Unintended outcome? The paradox could account for an upward shift in colorectal cancer in both America and Canada in the late '90s. According to Mason's latest research, which appeared in the July issue of Cancer Epidemiology, Biomarkers & Prevention, folic acid fortification may be causing 4 to 6 colorectal cancers annually per 100,000 people—and alternative explanations, such as increasing rates of cancer screening, don't seem to account for the spike. "That works out at 15,000 new cases per year in the U.S.A.," says A. David Smith, a pharmacologist at the University of Oxford in England who advised a British government panel to postpone the country's planned food-fortification policy.

Another worrisome finding comes from a recent cancer-prevention trial in which researchers gave pills containing 1,000 micrograms of folic acid to half of about 1,000 people. Over the next six years, both groups developed precancerous polyps at the same rate—though the people who'd been taking folic acid seemed more prone to particularly dangerous polyps. Moreover, they developed more unrelated cancers—mostly prostate tumors—than did people who received dummy pills.

Folate's effects on the brain, in contrast, appear to be mainly positive. For example, taking folic acid supplements seems to cut stroke risk by about 18 percent in people who are at elevated risk, according to a report in the Lancet in June. High folate levels also appear to preserve seniors' cognitive abilities—usually. Two recent studies, however, suggested that they could have the opposite effect in seniors who have lower-than-average levels of vitamin B12. "These are just the first peeks at potential risks," says Martha Clare Morris, a nutritional epidemiologist at Rush University Medical Center in Chicago, who led one of the studies.
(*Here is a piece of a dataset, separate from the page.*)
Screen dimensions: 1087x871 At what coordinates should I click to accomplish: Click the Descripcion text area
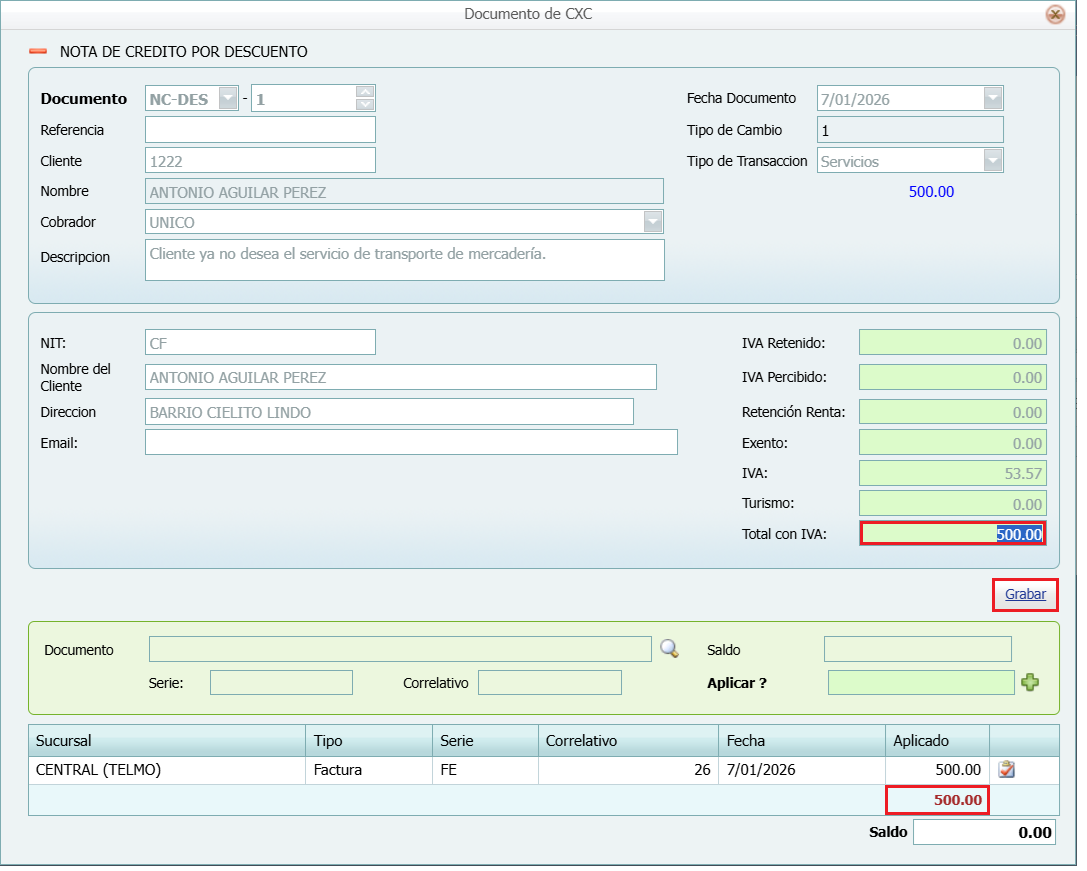(x=404, y=259)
Right dosage. Even in this era of nationwide fortification, intake is largely under a person's control. Fortified foods add 128 micrograms of folic acid, on average, to a woman's daily intake, researchers at the Centers for Disease Control and Prevention recently found. A single daily multivitamin—or a serving of heavily fortified breakfast cereal—can pack 400 micrograms, which by itself is enough to prevent the vast majority of neural tube defects. "I don't know what the cutoff would be, but you don't want to get toward 1,000 [micrograms per day]," says John Baron of Dartmouth, who coauthored the recent cancer-prevention study. One multivitamin "is probably neutral to beneficial. But don't take two." However, Xiaobin Wang of Children's Memorial Hospital in Chicago believes taking 400 to 800 micrograms of folic acid daily is often warranted for preventing stroke.

Toronto's Kim offers different counsel. While women of childbearing age should use multivitamins, he says, "I would definitely advise [other people] against taking supplements with folic acid." In particular, he says, that applies to anyone who has cancer or is at risk of harboring precancerous growths because of family history, genetics, or advanced age.

Nobody is calling for a change to the U.S. fortification policy at this point. Many women still aren't getting enough folate, notes Michael Katz, senior vice president for research at the March of Dimes. But some researchers urge other nations considering fortification, including Britain and Australia, not to adopt a policy just yet. And they're not ruling out a reversal here. Says Baron: "We're exposing a lot of people, and we're in the uncomfortable position of not really knowing what it does."

On the Plus Side

Although some studies hint at potential risks, folate is often beneficial.

Fetal health: Women who may conceive need folic acid to prevent birth defects. Get 600 micrograms daily during pregnancy; 1,000 is considered the upper limit.

Brain: Folic acid may reduce stroke risk and, in people with ample vitamin B12, may guard against cognitive impairment.

Cancer: Folate may ward off cancer in healthy people (but accelerate it in others, such as survivors harboring hidden malignancies).

This story appears in the August 13, 2007 print edition of U.S. News & World Report.